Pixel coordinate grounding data
[Start of Attachment]
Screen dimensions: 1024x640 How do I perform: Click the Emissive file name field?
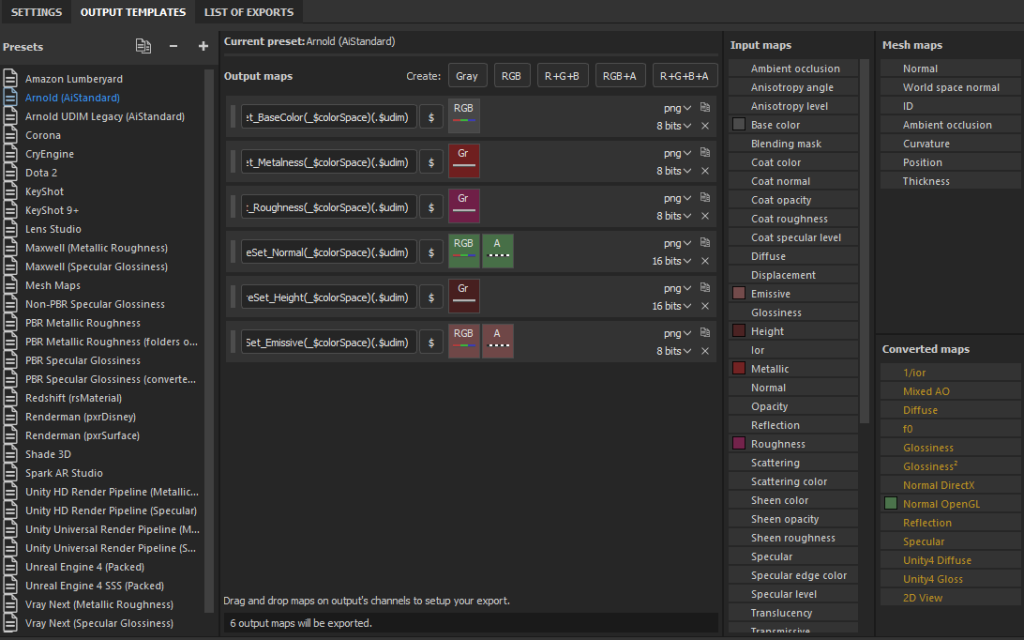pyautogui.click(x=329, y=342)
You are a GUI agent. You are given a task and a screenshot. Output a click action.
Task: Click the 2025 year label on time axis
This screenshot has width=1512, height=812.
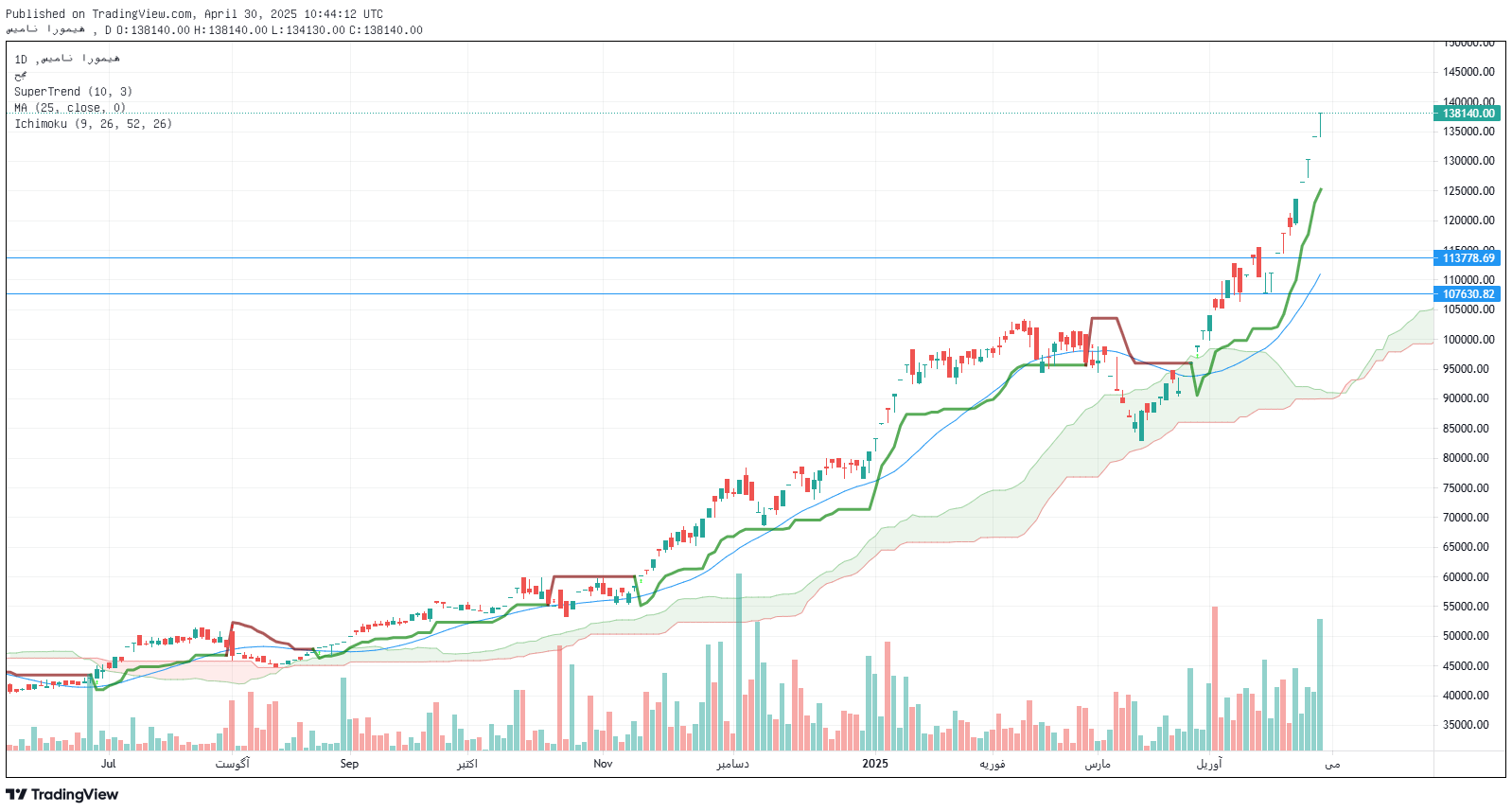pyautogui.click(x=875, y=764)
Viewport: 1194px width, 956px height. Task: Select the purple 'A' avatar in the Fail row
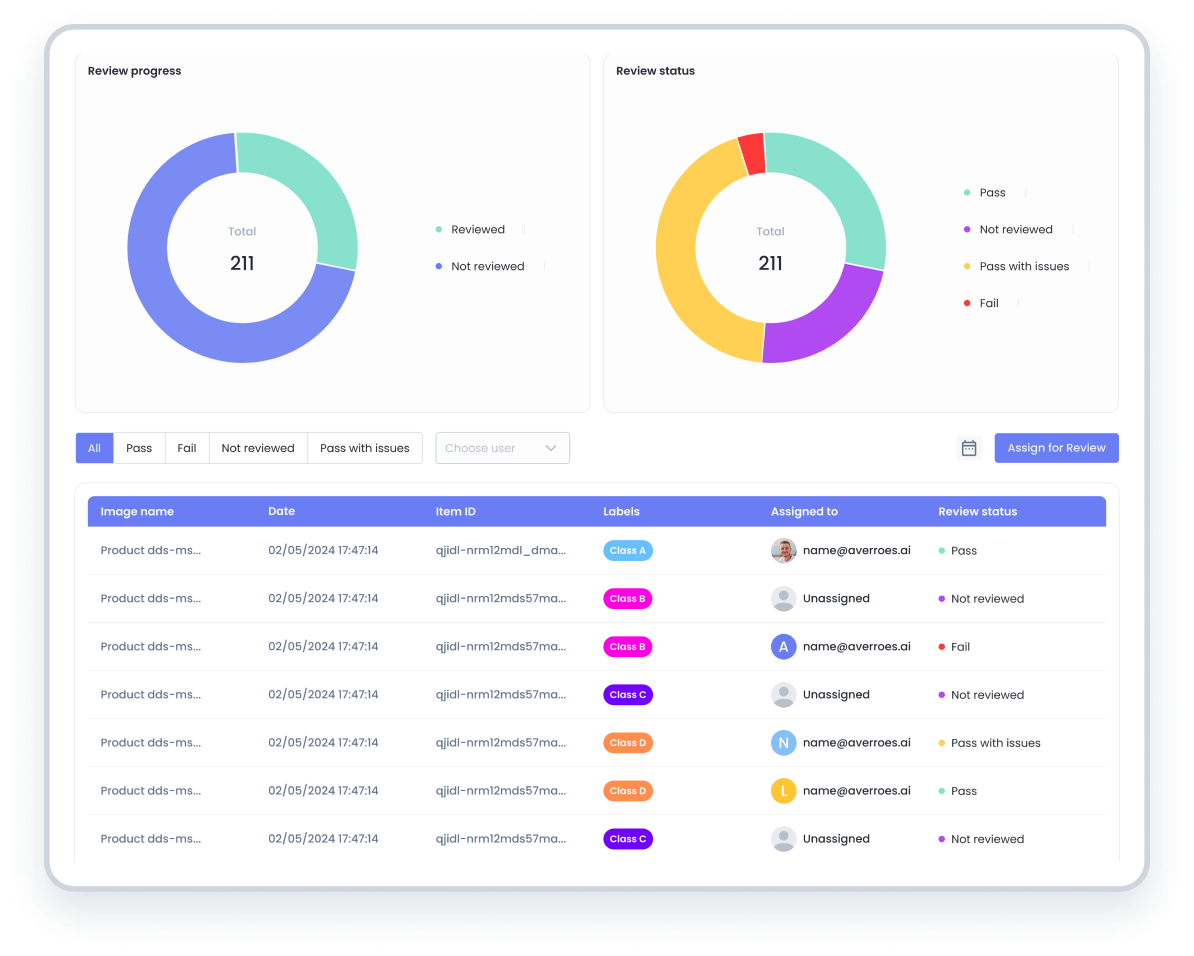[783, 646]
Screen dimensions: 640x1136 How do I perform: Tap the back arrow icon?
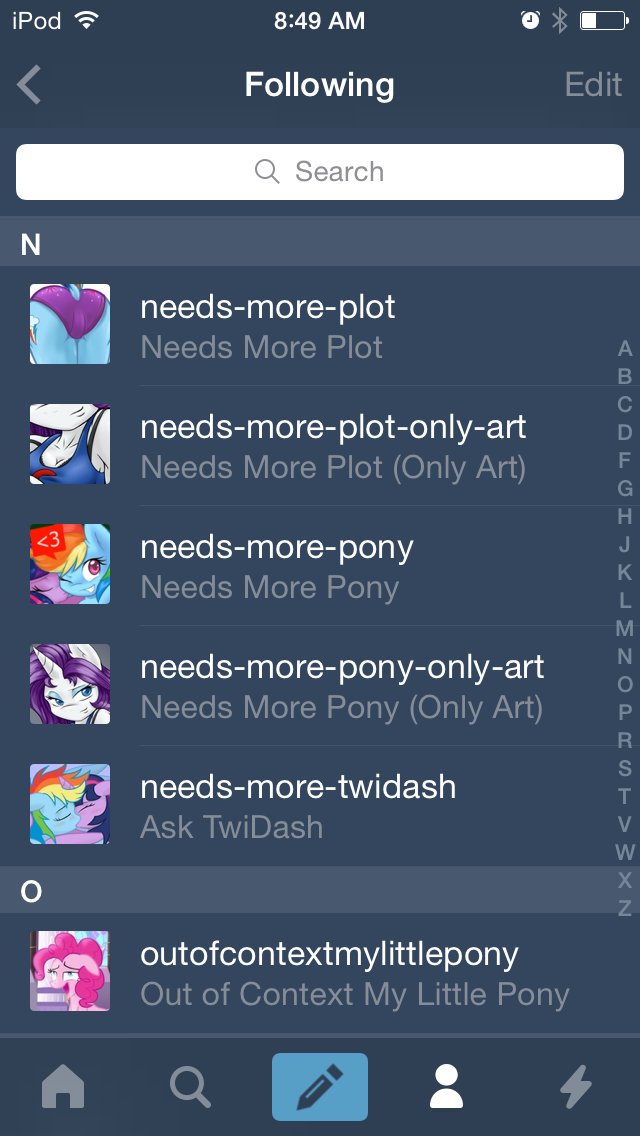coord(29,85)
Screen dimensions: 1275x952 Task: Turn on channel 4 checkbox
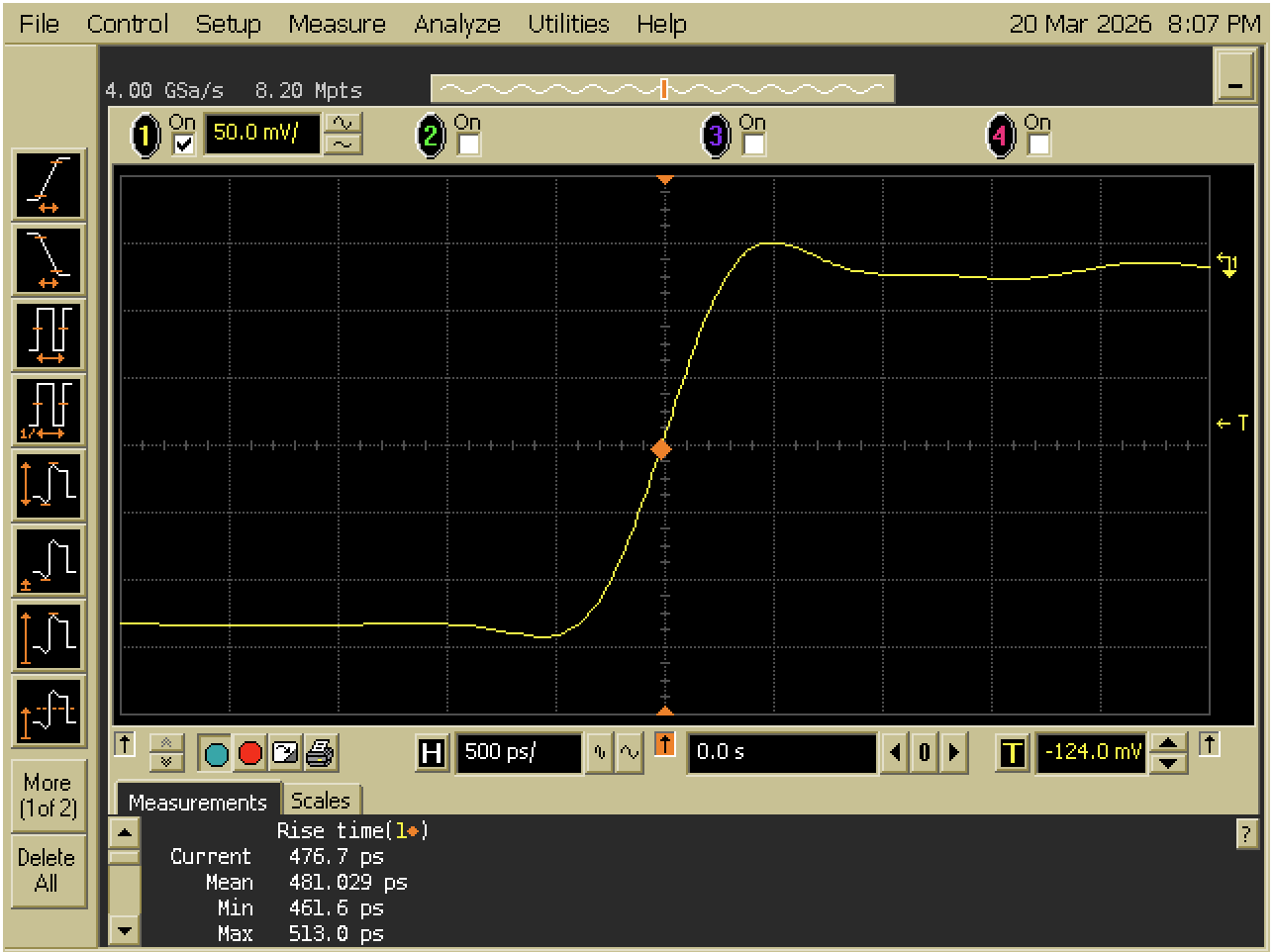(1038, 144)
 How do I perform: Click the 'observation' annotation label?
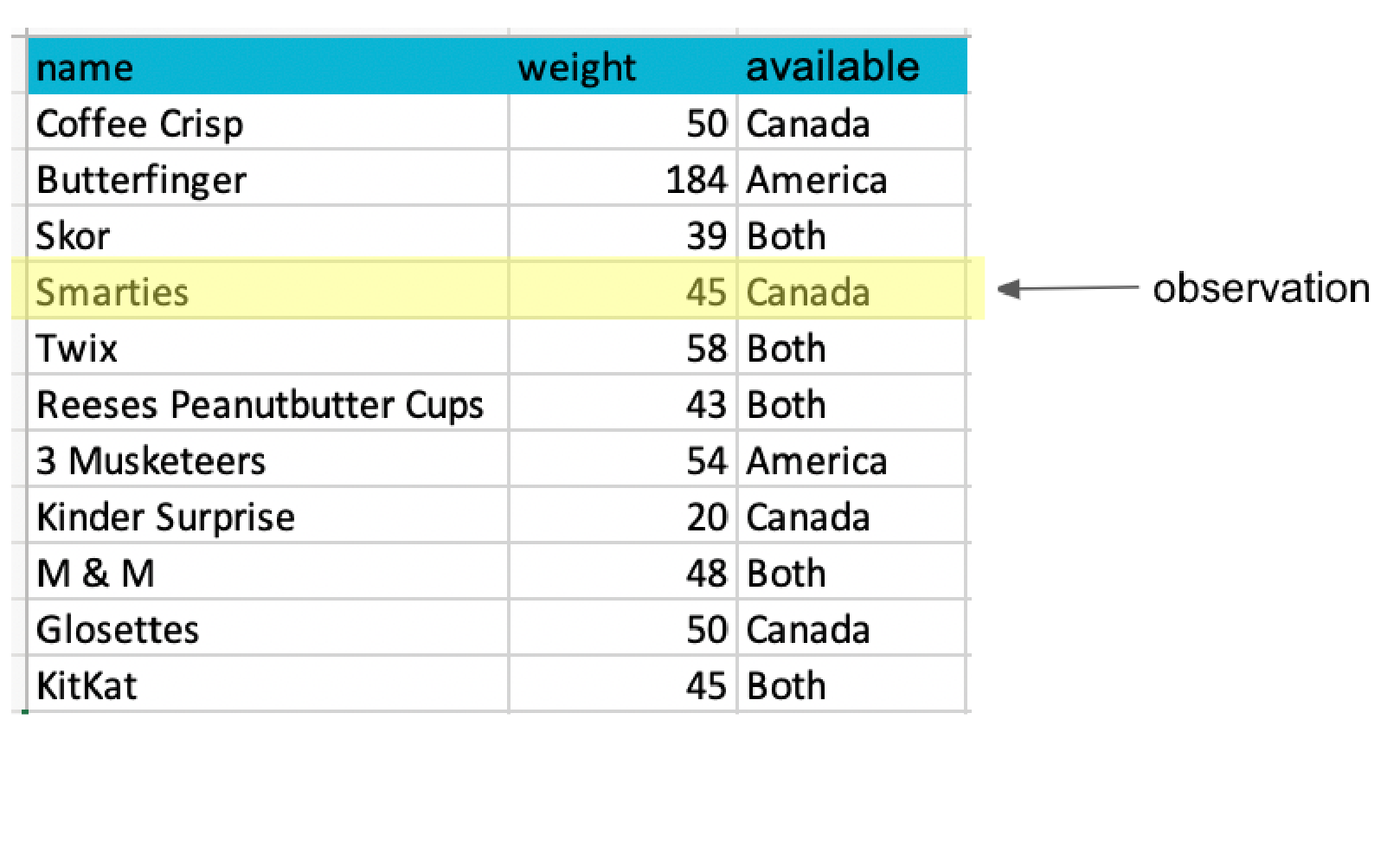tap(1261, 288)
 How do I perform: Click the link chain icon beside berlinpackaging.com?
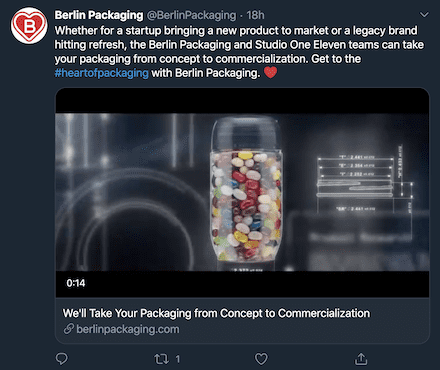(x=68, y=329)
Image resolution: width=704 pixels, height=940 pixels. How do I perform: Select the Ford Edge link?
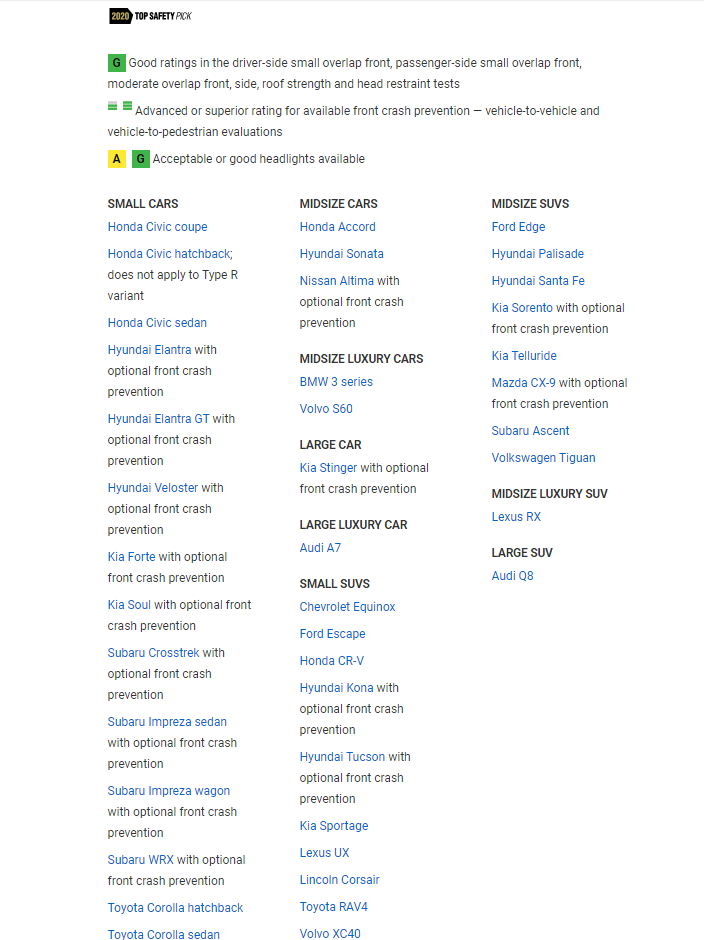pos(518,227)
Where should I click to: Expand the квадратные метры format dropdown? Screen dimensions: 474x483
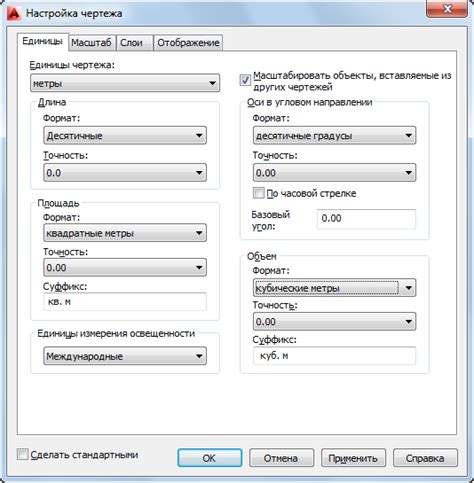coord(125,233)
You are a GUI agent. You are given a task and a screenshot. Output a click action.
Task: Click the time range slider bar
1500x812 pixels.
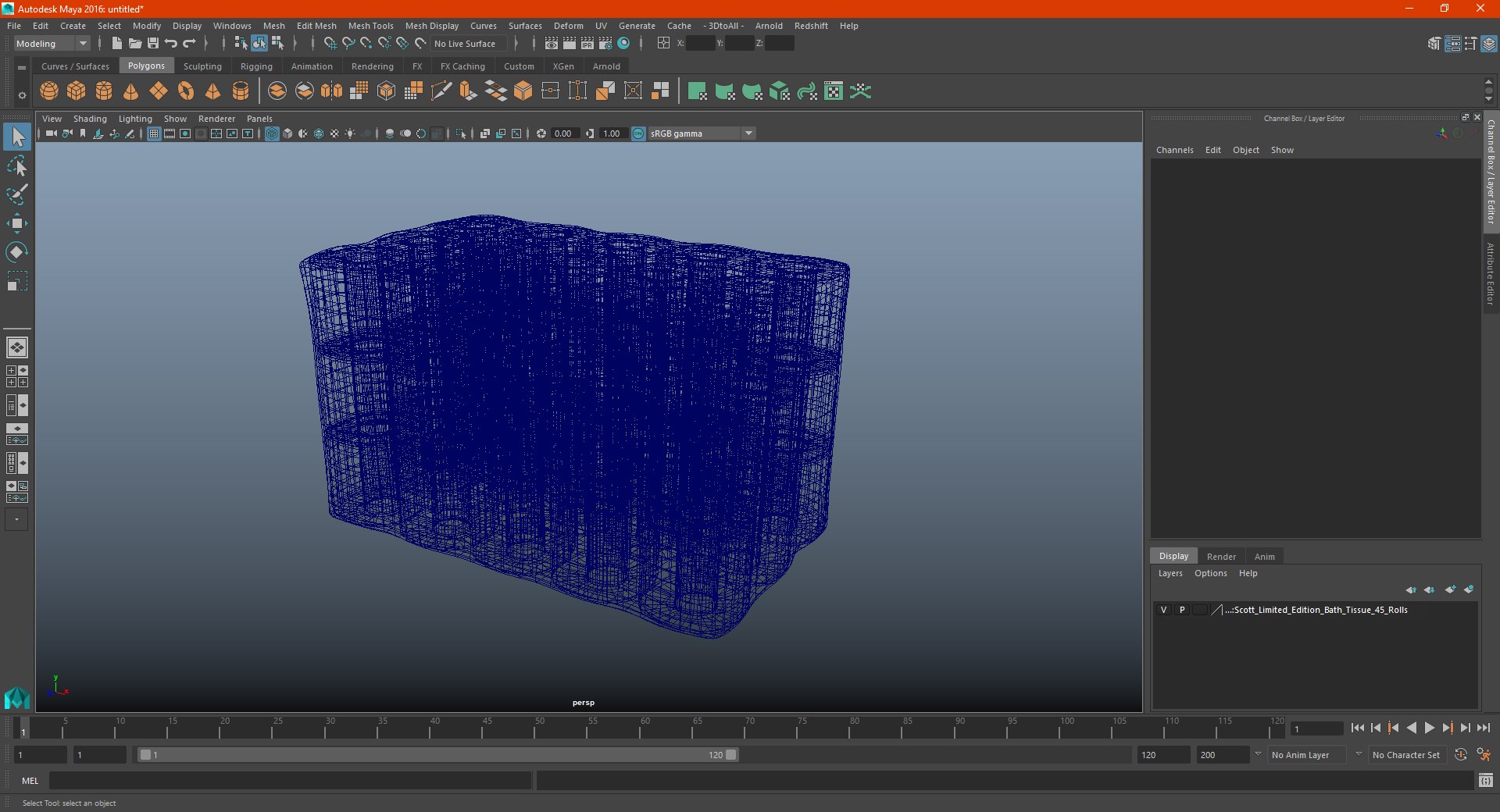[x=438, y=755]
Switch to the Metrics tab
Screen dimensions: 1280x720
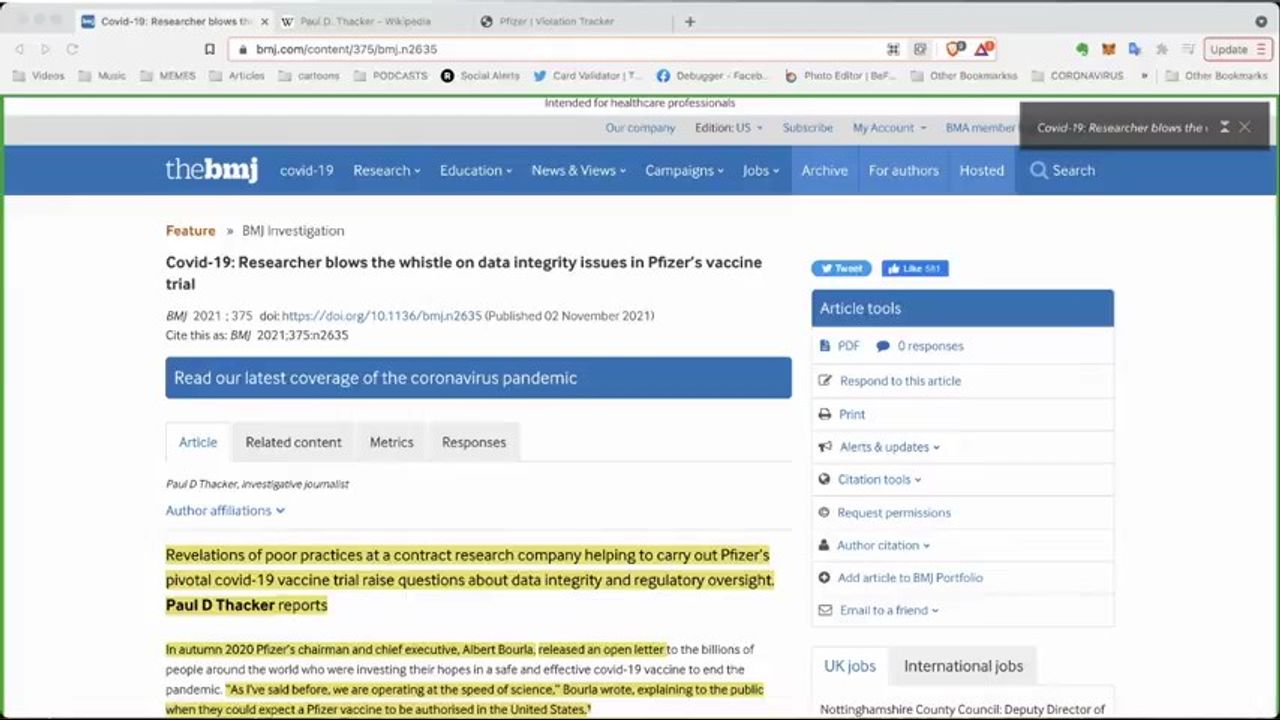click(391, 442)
[End of Attachment]
Work item. Beginning with the first entry above, reproduce every line verbatim until the line with "Task: Click the 2025 year label on time axis", which is included too; omit pictures.

Output for this exercise.
Screen dimensions: 1024x640 How do I perform: Click the Emissive file name field?
pyautogui.click(x=329, y=342)
You are a GUI agent. You are given a task and a screenshot. Output a click action.
Task: Click the 2025 year label on time axis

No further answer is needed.